Single by The Kalin Twins
- B-side: "Three O'Clock Thrill"
- Released: 1958
- Recorded: 1958
- Genre: Pop
- Length: 2:28
- Label: Brunswick Records
- Songwriters: Paul Evans, Jack Reardon
- Producer: Jack Pleis

= When (The Kalin Twins song) =

1958 pop song

"When" is a popular song written by Jack Reardon and Paul Evans and published in 1958.

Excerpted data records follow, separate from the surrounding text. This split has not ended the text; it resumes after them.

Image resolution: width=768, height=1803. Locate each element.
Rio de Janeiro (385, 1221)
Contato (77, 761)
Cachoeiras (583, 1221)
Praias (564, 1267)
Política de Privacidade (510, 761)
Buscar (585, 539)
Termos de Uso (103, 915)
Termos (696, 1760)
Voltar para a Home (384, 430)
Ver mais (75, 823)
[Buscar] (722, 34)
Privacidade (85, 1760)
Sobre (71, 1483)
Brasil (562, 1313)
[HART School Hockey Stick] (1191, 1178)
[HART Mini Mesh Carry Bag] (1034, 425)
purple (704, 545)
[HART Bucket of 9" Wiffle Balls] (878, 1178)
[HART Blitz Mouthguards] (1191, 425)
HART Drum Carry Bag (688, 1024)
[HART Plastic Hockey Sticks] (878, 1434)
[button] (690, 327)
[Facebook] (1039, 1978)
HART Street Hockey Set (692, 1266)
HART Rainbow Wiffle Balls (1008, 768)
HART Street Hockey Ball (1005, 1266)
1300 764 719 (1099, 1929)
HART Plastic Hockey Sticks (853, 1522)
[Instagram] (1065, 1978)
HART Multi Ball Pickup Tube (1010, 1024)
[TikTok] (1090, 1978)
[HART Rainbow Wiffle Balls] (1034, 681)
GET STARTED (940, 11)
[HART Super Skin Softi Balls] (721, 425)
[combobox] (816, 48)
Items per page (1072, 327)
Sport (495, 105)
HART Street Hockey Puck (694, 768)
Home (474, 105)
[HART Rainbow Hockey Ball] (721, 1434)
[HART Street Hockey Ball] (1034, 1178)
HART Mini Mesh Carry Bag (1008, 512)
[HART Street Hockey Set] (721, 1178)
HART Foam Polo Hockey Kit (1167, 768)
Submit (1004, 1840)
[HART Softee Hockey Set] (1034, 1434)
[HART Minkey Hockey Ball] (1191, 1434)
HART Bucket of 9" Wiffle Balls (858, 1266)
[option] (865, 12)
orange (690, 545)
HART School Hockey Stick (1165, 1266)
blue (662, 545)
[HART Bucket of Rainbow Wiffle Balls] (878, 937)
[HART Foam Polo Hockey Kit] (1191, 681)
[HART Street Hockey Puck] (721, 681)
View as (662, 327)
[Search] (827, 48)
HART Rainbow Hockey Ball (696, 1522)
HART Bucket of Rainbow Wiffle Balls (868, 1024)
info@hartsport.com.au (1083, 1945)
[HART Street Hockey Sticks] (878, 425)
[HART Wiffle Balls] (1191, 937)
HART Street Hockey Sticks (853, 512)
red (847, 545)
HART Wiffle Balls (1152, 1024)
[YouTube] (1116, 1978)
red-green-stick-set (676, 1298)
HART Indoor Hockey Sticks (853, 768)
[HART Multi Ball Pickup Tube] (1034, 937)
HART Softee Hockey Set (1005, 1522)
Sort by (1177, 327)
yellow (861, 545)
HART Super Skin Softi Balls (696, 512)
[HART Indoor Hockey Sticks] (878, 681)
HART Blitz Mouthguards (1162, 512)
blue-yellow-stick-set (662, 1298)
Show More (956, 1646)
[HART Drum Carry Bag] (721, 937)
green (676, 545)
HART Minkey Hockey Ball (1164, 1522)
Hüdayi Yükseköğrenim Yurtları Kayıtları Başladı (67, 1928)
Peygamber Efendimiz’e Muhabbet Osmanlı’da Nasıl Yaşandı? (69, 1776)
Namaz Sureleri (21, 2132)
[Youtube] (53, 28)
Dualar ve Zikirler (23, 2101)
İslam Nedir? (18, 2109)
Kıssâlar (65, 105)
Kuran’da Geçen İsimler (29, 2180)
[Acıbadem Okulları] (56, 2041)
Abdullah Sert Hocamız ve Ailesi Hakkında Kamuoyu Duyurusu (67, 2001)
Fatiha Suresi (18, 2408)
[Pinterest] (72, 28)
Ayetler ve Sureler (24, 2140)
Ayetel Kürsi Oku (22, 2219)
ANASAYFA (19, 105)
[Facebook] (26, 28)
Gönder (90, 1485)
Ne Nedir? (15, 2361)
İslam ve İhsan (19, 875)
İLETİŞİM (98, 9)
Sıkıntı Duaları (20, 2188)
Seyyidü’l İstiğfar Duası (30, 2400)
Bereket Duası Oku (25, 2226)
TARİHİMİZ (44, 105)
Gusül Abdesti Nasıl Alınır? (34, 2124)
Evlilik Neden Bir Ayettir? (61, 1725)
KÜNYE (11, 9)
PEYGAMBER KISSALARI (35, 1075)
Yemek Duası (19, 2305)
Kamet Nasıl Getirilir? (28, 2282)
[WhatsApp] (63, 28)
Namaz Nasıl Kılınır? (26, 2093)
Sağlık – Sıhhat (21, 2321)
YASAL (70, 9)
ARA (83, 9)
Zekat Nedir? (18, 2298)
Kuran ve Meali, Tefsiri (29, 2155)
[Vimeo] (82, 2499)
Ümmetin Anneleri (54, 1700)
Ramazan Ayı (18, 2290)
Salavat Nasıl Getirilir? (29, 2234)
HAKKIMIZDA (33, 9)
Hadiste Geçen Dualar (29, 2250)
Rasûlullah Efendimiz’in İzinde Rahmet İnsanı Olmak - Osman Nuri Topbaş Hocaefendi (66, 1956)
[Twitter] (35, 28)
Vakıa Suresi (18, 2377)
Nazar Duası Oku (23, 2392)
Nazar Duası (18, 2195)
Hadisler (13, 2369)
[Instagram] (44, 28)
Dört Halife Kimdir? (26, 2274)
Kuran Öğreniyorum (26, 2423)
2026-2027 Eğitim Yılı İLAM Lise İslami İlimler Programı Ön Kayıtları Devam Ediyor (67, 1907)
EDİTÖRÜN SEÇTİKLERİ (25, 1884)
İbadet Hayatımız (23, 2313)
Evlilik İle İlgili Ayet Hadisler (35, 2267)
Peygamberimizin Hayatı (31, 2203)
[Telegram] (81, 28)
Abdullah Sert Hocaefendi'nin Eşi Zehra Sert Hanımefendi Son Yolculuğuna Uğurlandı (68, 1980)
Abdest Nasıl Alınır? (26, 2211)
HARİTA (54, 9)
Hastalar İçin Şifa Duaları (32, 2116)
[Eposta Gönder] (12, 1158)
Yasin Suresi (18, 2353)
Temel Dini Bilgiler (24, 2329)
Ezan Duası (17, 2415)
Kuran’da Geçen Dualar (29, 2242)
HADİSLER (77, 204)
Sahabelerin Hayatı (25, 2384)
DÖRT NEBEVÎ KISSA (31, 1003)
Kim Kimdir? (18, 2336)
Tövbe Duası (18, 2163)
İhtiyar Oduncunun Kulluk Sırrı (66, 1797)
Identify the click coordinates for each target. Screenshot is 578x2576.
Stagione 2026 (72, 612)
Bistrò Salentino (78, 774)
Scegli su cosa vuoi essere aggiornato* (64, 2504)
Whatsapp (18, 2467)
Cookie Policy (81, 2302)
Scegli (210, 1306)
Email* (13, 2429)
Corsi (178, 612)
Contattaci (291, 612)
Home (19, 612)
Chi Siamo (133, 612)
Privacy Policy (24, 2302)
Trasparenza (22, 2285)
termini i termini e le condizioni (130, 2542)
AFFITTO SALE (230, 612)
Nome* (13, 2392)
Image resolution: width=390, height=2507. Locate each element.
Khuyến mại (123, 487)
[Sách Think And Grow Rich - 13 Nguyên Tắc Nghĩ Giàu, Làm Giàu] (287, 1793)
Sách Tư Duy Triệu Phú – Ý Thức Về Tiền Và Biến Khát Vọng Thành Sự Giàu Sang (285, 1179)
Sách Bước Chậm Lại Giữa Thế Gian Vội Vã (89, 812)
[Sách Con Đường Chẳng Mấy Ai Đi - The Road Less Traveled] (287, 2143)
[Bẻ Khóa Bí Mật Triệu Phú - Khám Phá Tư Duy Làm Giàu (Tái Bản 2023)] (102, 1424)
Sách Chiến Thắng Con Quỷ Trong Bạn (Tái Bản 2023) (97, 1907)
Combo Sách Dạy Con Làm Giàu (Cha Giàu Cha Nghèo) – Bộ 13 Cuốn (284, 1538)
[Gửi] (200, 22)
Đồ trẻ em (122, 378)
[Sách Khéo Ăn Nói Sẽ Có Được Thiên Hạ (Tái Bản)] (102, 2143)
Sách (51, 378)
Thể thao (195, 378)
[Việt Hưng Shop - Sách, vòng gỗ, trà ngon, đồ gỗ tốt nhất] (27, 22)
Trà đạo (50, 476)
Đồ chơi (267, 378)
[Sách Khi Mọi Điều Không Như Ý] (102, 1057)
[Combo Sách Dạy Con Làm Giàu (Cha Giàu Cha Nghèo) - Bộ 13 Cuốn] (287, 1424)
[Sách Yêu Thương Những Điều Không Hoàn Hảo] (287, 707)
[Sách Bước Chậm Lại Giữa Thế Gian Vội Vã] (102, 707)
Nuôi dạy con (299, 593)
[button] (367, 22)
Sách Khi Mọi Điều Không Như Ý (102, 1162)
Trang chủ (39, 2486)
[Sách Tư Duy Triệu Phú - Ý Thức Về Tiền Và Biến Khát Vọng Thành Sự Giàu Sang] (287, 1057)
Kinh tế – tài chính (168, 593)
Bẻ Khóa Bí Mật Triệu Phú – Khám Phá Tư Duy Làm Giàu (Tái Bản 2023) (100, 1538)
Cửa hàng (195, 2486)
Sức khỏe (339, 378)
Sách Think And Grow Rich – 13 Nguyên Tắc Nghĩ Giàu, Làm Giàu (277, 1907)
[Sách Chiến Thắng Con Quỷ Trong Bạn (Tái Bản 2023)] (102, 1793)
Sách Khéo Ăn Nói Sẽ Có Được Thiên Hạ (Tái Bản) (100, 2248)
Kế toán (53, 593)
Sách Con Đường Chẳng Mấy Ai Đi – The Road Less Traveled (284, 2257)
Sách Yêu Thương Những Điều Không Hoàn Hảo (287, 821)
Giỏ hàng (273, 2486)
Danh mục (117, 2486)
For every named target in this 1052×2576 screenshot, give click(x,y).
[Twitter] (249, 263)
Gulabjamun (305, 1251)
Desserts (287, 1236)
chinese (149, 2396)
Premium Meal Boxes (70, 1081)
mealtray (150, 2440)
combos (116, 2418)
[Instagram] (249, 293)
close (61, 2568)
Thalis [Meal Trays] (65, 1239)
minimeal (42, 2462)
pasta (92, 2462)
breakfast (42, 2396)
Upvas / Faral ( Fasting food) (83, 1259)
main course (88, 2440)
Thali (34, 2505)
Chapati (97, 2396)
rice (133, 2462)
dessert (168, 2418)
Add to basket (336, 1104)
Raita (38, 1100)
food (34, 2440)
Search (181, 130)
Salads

==The Kalin Twins version==
The biggest hit version was recorded by The Kalin Twins in 1958, a chart-topper in the UK Singles Chart for five weeks, No. 2 in Canada, and No. 5 in the US Billboard Hot 100. In the French singles charts of 1958, it spent 18 weeks as No. 1, and in the Netherlands the song charted for 30 weeks and was also a No. 1 for 5 weeks.

==Album appearances==
The song was included on the compilation album The Original Hit Performances! The Late Fifties, Decca Records, 1959 (DL 4005), and on the oldies compilations Vintage Music, Volume One, MCA Records, 1986 (MCA-1429) CD (MCA-31198), 50's Hits: Great Records of the Decade, Curb Records, 1990 CD (D2-77354), and Glory Days of Rock n' Roll: Teen Ballads, Warner Special Products, 1999 (OPCD 3551).

==Cover versions==
In 1958, the title "When" by Danyel Gérard, a French adaptation, was released in September on his first 45 rpm record at Barclay.

In 1958, a German version of "When" was recorded as "Wenn" by German Schlager music group Die James Brothers, released in 1959.

In 1977, Showaddywaddy had a UK No. 3 hit with the song.

The song was revived in 2004 by Daniel O'Donnell in his album of songs from the 1950s and 1960s, The Jukebox Years.